İstanbul'un en büyük hastanelerinden Haydarpaşa Numune’de, tuvaletlerin hastalara temizletildiği iddia edildi. Skandal, bakanlığa şikâyet edildi ama sonuç yok.
İstanbul’da Anadolu yakasının en büyük hastanelerinden biri olan Haydarpaşa Numune Eğitim ve Araştırma Hastanesi’nin Fizik Tedavi Rehabilitasyon bölümünde sağlık skandalı yaşanıyor. Üstelik depreme dayanıksız olan binada yatılı fizik tedavi hastalarının bulunduğu katın duvarları, kirişlerdeki paslı demirler görülecek şekilde dökülüyor.
Taraf gazetesinden Ayfer Çalıkıran'ın haberine göre; hastanede yeterli temizlik de yapılmıyor, tuvaletlerin temizliği bölümde yatan hastalara emanet. Tuvaletlerin temizlenmediğini, bu nedenle temizliklerini kendileri yaptıklarını söyleyen hastalar sağlıklarından endişe duyuyor. Binadaki kirişlerin durumunu görüştüğümüz doktorlar ise bu bölümde deprem güçlendirilmesi yapılmadığını ve yıkılma tehlikesi ile karşı karşıya olduklarını ifade ediyor. Hastane doktorları Sağlık Bakanlığı’na konuya ilişkin defalarca şikayet dilekçesi yazmış ancak herhangi bir yanıt alamamışlar.
Yenilenmeyi bekliyor
Türk Tabipler Birliği Yönetim Kurulu üyesi ve Haydarpaşa Numune Hastanesi’nde 22 yıl çalışmış olan Doktor Hüseyin Demirdizen, hastanede yaşananları anlattı. 15 yıldır yenilenme çalışmalarının sonuçlanamadığını belirten Demirdizen şöyle konuştu; “Hastanenin Acil Servis binası ve yeni yapılan poliklinikler dışındaki alanlar yenilenmedi. Buralar deprem riski taşıyor. Hastanenin yenilenmesi açısından Sağlık Bakanlığının projeleri var. Bir kısmının ihalesi de yapıldı ama bir türlü projeler başlamadı.”
Demirdizen hastanedeki hijyen sorununa ilişkin de şunları söyledi: “Taşeron şirketlere bağlı çalıştırılan temizlik, yemek, güvenlik görevlileri çok ciddi bir performans baskısı altında çalışıyor. Burada mümkün olduğu kadar az sayıda insana çok sayıda iş yaptırmaya çalışıyorlar.
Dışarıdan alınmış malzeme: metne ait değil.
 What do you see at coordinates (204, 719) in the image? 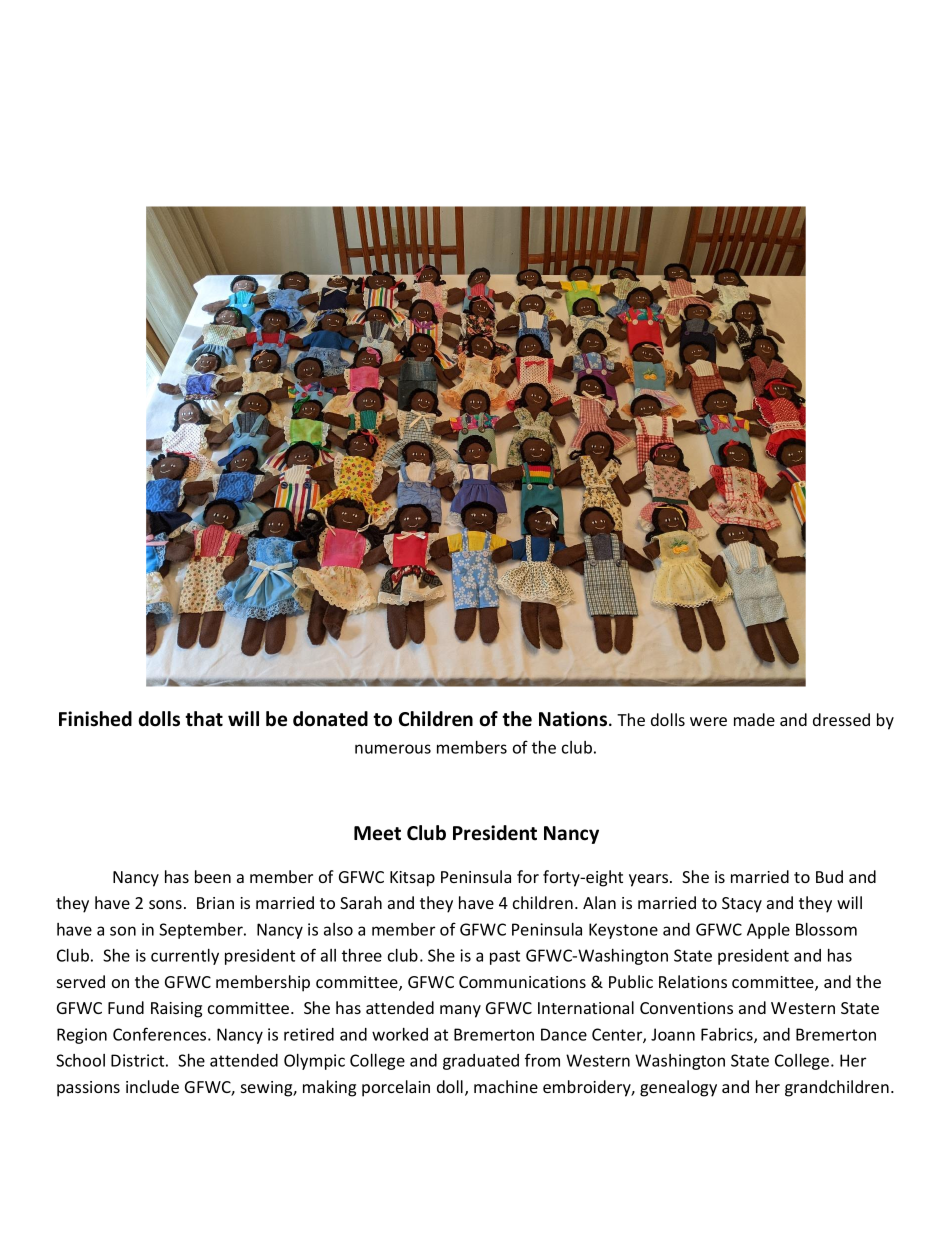
I see `that` at bounding box center [204, 719].
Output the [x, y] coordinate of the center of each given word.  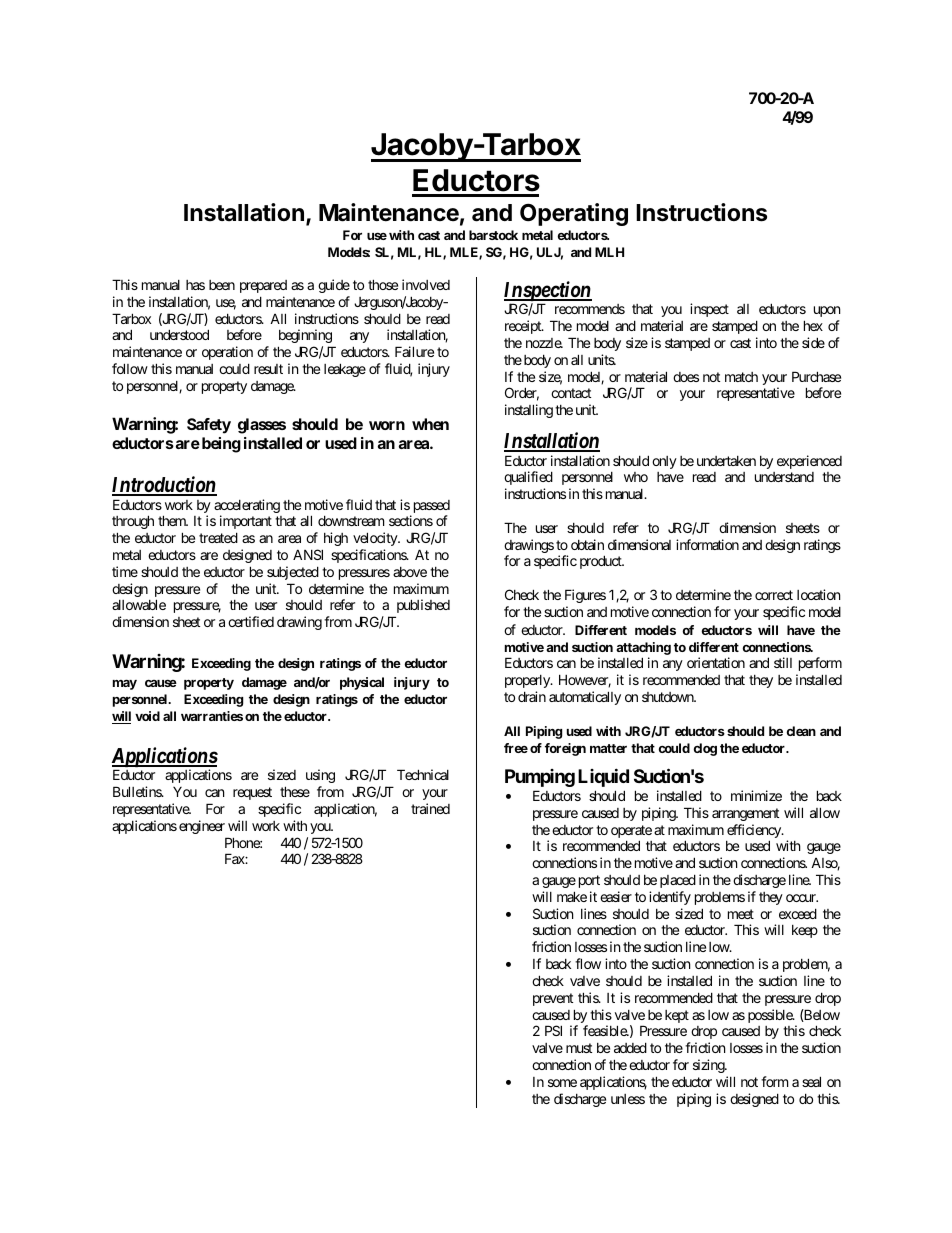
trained [430, 808]
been [222, 285]
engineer [202, 827]
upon [827, 311]
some [562, 1083]
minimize [756, 795]
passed [430, 508]
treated [218, 537]
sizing [709, 1066]
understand [784, 477]
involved [426, 284]
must [579, 1048]
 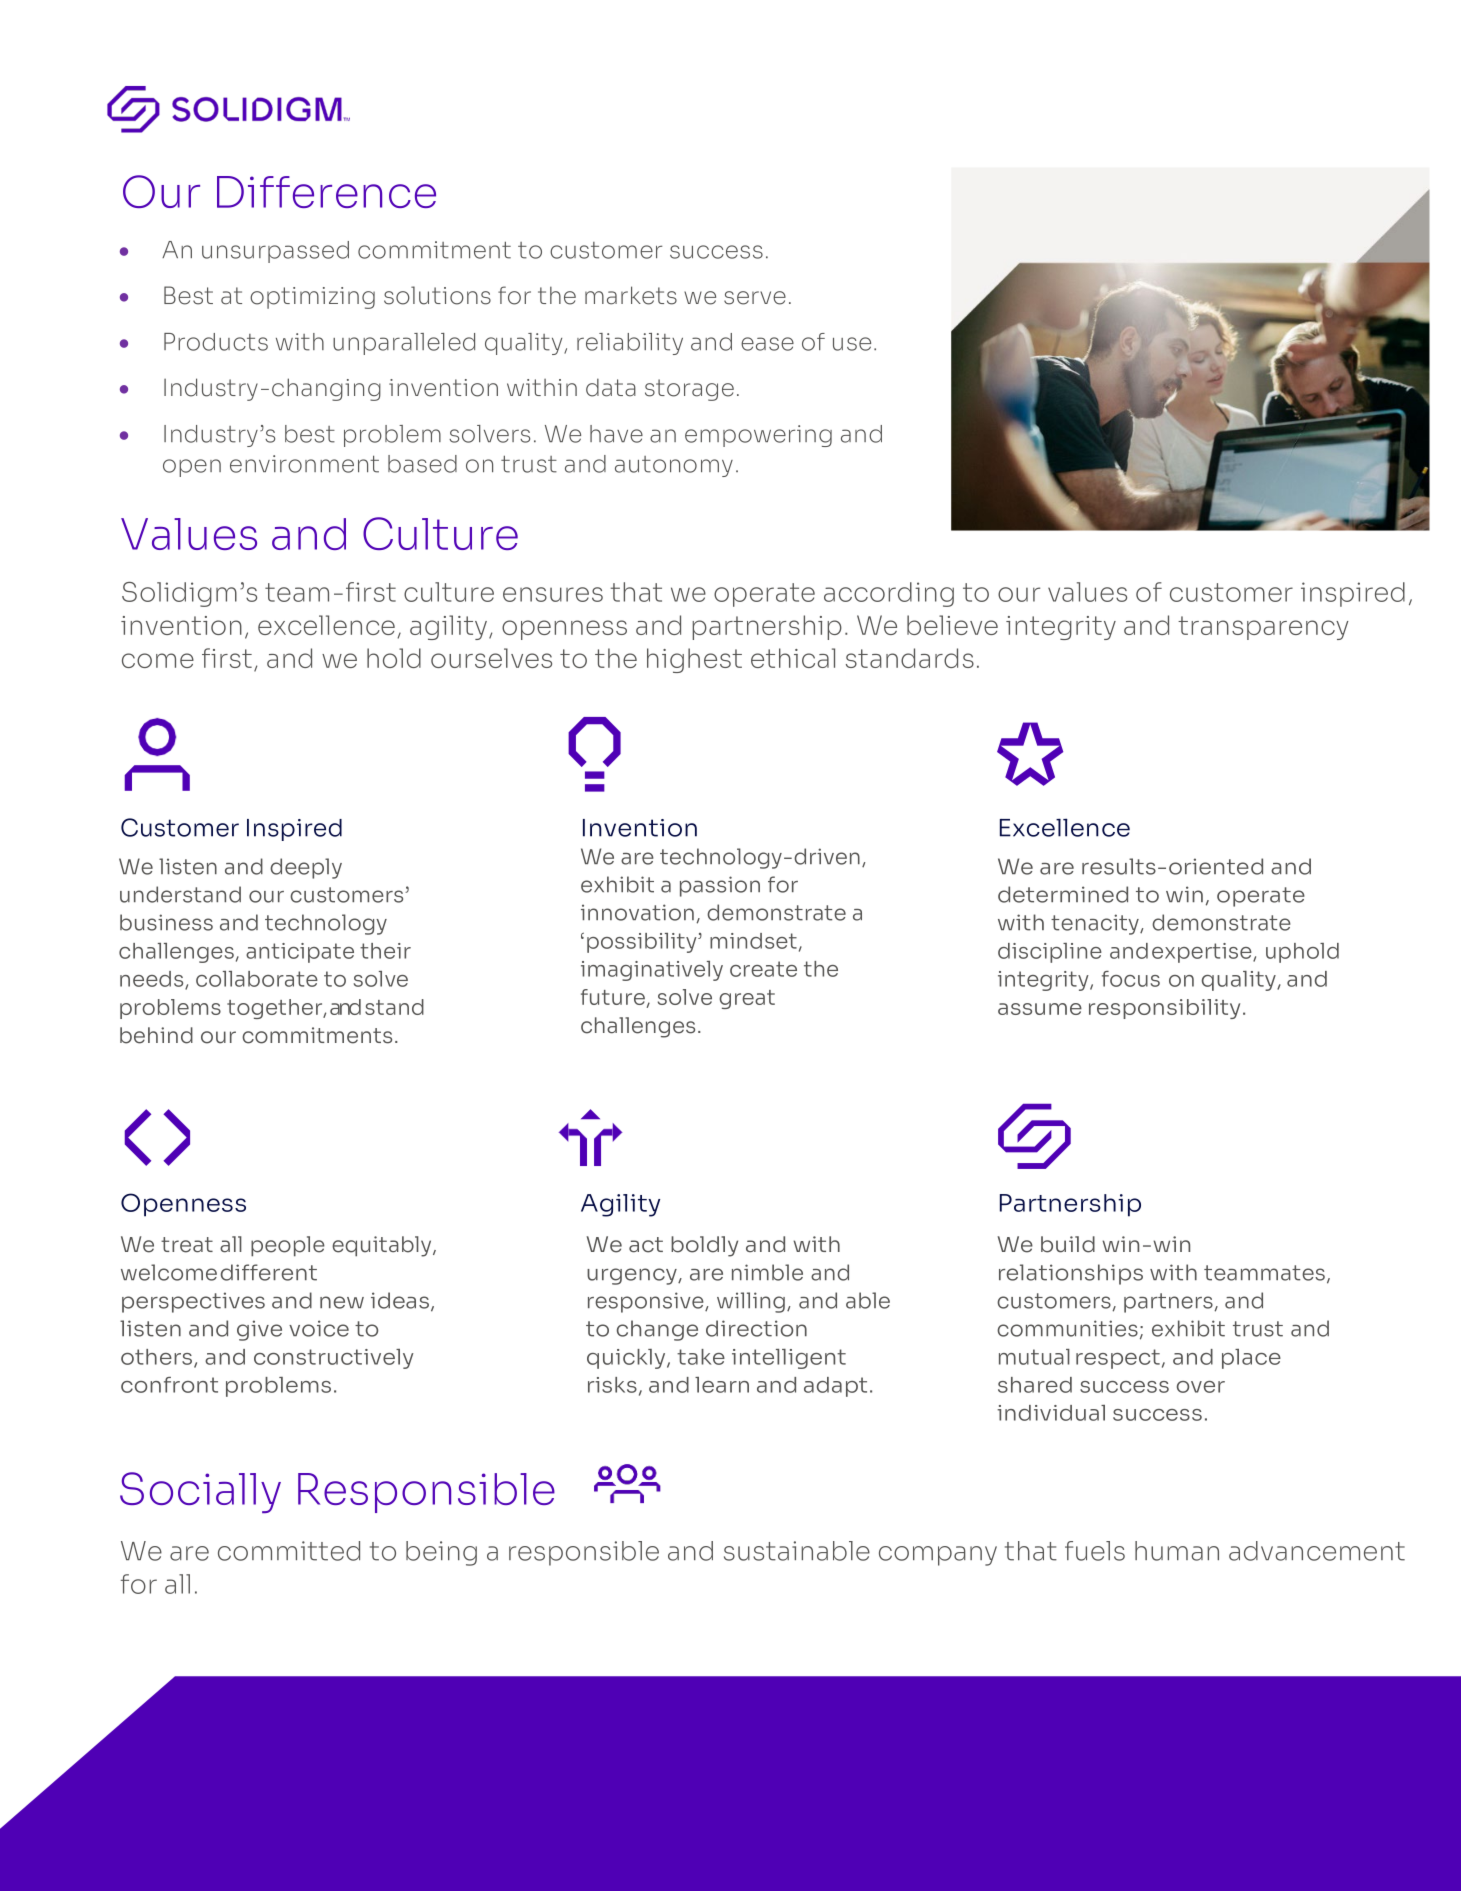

Çalışma koşullarının güvensizliği, malzemelerin yetersizliği gibi pek çok durum göz ardı ediliyor.”
Sürülmekten korkuyor
Haydarpaşa’da gözle görülen bu sıkıntıların birçok devlet hastanesinde var olduğunu söyleyen Demirdizen, “Her bir hastane bağlı bulunduğu kamu hastane birliğinin CEO’su tarafından gelir durumuna, kapasitesine ve personel durumuna göre sınıflandırılmış durumda. Hastane yöneticilerinin kendi koltuklarını koruyabilmek için bu sınıfı korumaları ya da hastaneyi bir üst sınıfa geçirmeleri gerekiyor. Yöneticilerin baskısı nedeniyle hekimler bu gibi sağlık riski, hizmet riski konularını konuşamıyorlar. Konuşanlar açığa alınıyor ya da sürülüyor” dedi.